Given records:
****************

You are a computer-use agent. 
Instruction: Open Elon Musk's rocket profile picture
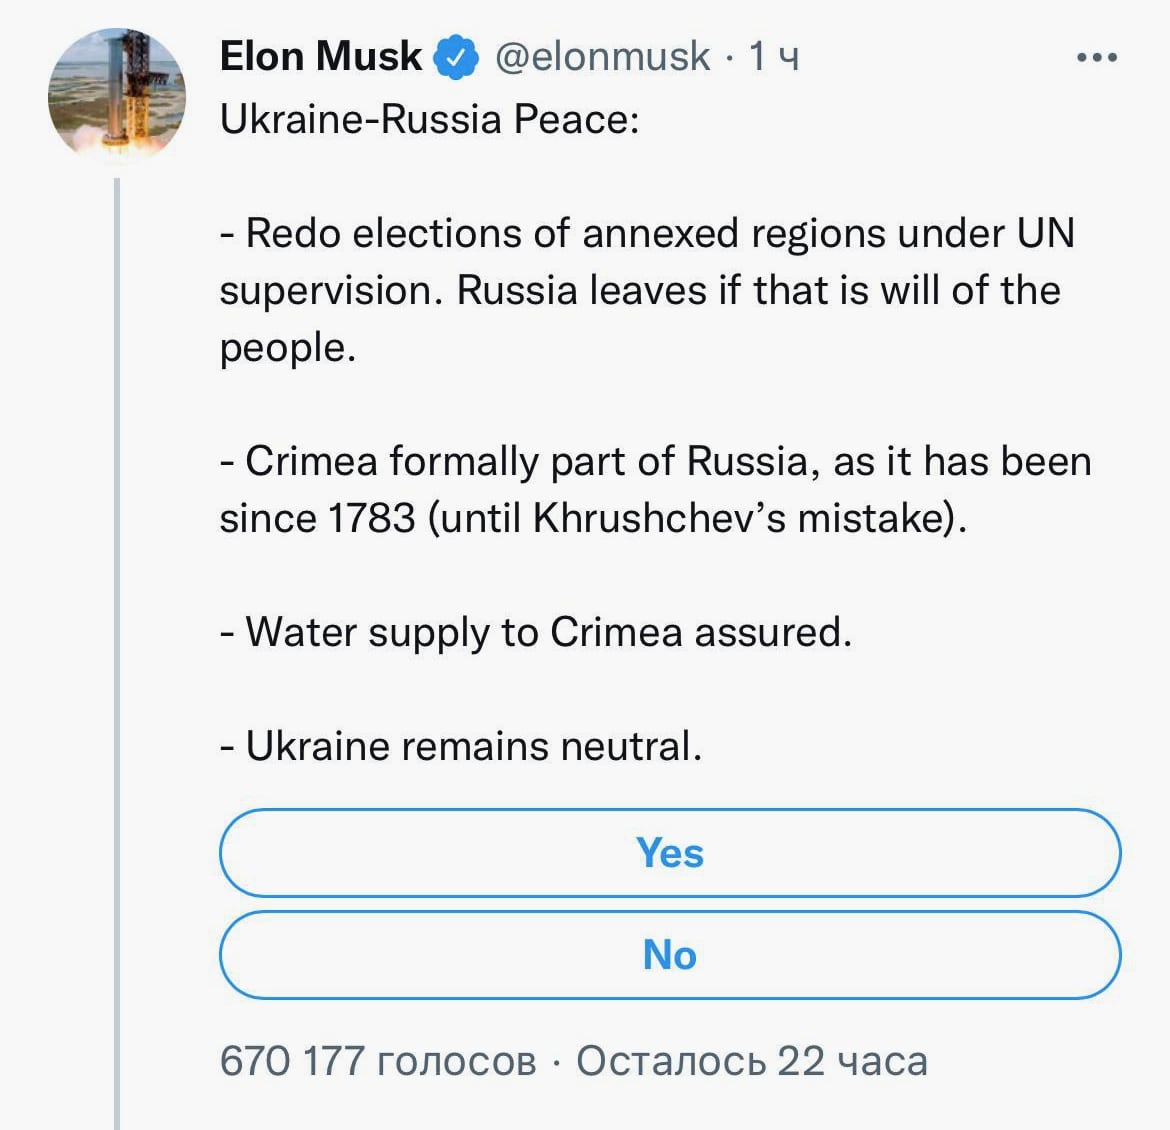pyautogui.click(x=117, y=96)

****************

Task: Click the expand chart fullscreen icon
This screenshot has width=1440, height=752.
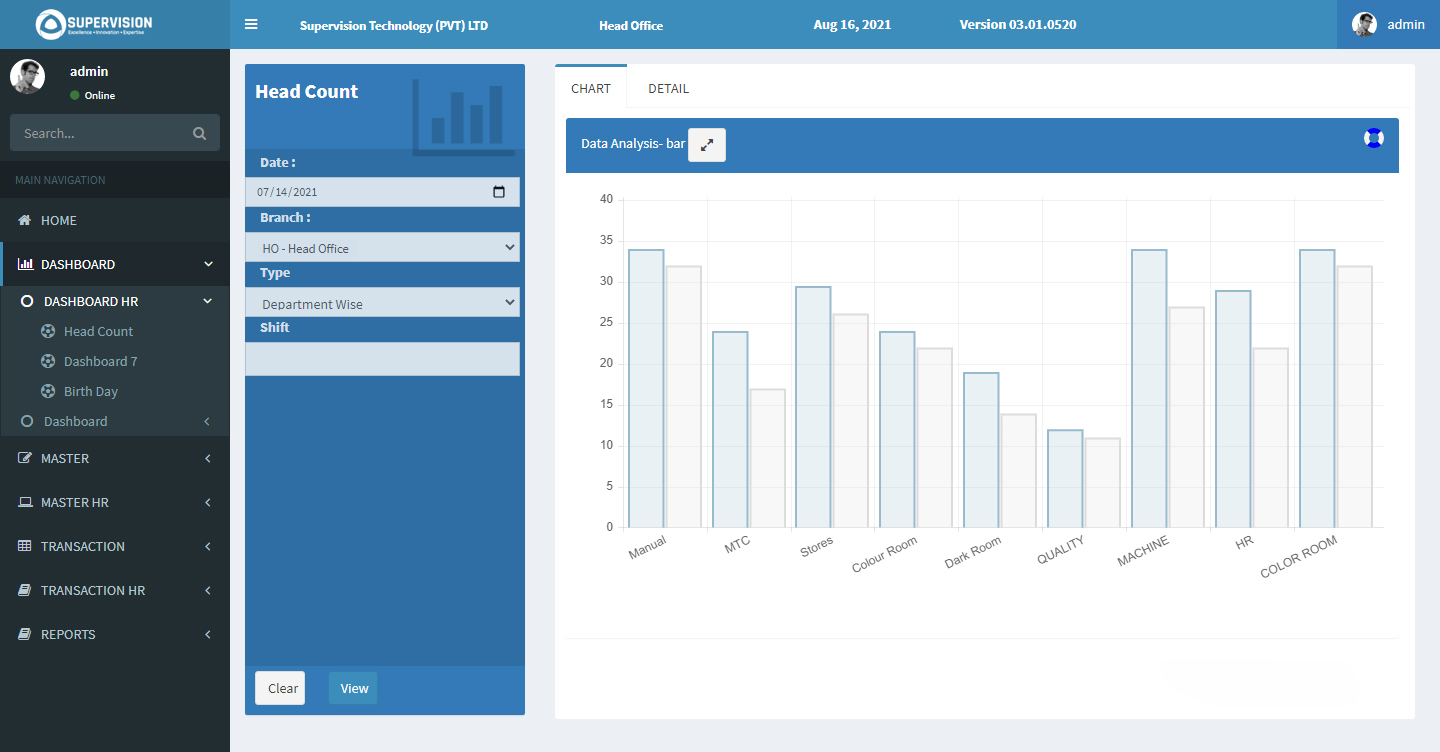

****************

Exercise requirements: Within the listing above, give again exactly every line from the line with "Task: Click the expand chart fullscreen icon" through the line with "This screenshot has width=1440, height=752.", both included, and no other line.

Response:
Task: Click the expand chart fullscreen icon
This screenshot has width=1440, height=752.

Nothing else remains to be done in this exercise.